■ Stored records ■
_____

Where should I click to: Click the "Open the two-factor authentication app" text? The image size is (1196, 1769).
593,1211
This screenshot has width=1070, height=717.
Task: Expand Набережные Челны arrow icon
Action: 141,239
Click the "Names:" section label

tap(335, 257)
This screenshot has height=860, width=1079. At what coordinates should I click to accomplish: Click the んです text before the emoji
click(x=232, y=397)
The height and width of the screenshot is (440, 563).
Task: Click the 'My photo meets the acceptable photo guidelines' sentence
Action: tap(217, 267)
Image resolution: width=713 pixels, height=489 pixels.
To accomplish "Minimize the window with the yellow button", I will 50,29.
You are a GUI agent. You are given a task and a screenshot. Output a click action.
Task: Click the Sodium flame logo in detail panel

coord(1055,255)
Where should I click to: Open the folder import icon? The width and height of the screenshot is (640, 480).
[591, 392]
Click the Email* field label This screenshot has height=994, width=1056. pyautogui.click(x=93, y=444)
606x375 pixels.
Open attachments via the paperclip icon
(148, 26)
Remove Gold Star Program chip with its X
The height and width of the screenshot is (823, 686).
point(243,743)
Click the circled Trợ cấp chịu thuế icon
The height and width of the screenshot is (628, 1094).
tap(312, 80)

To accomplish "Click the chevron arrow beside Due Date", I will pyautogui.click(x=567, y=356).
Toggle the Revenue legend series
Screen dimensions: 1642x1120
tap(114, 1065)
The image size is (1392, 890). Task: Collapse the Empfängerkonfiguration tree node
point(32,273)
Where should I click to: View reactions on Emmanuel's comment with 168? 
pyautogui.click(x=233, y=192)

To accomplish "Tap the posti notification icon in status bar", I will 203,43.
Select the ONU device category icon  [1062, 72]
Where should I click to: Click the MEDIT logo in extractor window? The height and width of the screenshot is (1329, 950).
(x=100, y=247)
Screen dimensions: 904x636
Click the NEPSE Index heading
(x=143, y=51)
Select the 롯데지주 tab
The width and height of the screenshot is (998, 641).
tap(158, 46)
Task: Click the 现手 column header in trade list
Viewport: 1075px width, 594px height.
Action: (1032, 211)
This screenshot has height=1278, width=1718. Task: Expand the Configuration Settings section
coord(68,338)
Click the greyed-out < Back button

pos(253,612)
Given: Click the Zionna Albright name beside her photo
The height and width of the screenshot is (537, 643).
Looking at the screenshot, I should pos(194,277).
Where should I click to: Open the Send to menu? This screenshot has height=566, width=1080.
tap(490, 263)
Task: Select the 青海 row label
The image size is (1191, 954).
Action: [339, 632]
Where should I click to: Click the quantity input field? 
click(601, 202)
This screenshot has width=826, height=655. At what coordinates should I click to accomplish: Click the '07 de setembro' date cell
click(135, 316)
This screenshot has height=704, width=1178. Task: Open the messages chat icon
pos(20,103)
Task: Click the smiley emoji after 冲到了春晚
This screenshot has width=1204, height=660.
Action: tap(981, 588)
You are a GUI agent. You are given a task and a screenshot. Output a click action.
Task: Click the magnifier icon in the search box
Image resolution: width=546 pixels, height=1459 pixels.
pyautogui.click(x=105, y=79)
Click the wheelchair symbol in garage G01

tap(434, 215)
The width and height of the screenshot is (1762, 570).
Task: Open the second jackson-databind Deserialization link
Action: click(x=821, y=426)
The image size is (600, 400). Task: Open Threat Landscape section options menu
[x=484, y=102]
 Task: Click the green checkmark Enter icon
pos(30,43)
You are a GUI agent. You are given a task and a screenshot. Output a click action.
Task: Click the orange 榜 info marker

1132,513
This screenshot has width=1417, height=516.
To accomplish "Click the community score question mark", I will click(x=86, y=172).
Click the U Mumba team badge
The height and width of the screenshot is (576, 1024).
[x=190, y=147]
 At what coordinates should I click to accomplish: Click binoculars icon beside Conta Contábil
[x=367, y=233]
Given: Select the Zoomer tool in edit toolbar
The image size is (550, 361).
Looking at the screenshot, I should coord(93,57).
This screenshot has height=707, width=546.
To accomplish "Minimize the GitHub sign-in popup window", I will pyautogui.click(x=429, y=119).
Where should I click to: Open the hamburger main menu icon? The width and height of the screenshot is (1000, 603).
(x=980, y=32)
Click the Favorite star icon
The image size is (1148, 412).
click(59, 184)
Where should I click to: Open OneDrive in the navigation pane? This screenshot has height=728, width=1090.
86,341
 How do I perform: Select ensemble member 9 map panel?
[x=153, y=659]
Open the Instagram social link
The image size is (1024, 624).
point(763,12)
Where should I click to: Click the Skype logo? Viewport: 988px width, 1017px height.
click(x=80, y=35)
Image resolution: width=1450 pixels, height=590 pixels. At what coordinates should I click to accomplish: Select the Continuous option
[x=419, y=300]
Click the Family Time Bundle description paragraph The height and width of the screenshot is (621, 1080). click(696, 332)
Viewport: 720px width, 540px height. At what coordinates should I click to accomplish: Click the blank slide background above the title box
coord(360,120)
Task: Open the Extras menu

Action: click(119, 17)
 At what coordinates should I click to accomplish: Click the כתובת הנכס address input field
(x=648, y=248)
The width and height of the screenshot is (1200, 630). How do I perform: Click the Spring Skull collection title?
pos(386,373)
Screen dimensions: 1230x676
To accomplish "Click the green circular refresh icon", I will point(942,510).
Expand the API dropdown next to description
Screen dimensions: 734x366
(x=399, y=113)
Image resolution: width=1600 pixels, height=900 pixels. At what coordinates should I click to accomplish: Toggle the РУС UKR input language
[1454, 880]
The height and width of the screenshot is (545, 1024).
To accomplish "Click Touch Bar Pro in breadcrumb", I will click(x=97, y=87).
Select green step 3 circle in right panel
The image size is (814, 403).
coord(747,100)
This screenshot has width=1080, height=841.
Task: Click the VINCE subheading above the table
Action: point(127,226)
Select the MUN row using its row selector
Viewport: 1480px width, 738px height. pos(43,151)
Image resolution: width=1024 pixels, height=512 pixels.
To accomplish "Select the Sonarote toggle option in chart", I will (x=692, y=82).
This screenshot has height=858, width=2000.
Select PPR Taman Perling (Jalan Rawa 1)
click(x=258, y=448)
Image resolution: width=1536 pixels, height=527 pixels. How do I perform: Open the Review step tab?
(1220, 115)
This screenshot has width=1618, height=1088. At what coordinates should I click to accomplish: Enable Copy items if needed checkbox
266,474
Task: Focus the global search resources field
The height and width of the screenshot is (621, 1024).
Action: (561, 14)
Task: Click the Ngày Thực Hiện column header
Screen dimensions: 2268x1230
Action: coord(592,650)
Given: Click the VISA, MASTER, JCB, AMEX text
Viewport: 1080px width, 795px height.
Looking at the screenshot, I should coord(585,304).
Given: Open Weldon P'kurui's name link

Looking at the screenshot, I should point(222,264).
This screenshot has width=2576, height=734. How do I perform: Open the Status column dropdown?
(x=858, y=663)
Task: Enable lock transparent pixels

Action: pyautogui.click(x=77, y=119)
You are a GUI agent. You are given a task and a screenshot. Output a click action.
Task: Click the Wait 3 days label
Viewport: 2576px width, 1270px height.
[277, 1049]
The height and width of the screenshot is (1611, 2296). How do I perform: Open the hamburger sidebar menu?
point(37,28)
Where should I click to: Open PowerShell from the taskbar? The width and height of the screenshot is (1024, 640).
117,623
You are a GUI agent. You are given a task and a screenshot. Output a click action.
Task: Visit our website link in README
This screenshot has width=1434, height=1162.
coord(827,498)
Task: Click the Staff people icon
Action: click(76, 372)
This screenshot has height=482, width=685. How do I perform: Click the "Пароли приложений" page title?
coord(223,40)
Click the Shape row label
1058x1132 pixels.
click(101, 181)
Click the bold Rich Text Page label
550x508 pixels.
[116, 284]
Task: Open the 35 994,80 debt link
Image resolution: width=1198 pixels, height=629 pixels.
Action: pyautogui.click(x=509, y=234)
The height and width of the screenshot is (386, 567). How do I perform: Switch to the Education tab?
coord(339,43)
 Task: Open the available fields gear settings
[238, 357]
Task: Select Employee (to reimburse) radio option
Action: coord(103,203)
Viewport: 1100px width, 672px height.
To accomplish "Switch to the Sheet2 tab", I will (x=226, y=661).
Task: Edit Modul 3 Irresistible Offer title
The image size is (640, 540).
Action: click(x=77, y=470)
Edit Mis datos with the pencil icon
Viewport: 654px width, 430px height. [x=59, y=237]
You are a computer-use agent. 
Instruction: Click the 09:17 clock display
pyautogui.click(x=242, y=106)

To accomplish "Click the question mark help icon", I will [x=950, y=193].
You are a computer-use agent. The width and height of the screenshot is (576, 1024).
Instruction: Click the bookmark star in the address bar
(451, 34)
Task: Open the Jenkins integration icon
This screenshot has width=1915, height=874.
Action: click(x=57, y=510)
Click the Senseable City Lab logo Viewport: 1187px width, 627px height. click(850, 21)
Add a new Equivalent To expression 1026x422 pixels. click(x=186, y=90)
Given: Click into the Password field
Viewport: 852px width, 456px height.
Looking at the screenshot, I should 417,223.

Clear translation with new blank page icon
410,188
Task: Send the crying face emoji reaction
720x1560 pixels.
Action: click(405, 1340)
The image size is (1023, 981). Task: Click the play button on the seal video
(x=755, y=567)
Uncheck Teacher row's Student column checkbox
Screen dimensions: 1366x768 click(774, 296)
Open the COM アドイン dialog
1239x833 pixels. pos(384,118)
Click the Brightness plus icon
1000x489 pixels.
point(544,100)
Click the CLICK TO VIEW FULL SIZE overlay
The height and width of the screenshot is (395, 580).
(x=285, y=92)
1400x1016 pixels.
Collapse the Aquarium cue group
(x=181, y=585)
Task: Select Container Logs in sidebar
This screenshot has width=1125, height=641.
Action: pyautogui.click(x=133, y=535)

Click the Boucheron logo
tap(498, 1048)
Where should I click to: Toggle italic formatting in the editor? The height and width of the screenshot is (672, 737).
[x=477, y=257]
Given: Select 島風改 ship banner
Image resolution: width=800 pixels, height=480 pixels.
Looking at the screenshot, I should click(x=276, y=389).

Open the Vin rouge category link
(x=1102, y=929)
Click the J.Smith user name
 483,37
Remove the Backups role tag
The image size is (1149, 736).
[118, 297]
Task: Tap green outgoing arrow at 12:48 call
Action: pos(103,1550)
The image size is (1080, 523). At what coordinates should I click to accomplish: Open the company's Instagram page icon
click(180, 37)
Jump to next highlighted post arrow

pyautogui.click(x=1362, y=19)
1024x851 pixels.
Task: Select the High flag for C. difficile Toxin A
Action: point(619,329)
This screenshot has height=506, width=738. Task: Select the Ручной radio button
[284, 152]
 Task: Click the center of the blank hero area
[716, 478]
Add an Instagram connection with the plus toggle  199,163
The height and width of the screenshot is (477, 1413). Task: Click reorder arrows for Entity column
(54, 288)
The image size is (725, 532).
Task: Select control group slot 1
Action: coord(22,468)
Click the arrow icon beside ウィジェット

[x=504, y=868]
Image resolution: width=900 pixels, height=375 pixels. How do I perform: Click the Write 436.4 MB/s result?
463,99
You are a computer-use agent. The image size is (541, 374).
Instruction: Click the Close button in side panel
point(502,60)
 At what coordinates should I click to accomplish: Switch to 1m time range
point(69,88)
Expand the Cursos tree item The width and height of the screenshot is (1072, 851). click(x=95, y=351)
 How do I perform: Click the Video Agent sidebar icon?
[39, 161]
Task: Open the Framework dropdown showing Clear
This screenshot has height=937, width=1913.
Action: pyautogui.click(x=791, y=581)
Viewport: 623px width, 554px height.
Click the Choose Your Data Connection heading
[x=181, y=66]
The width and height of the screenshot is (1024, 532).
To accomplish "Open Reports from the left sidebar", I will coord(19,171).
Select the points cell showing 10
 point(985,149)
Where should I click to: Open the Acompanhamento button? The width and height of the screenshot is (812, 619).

_____

■ WHAT TO WORK ON ■
Your answer must be the number of lines above that contain the word "plus", stated alone.

■ RESULT OF THIS TASK ■
2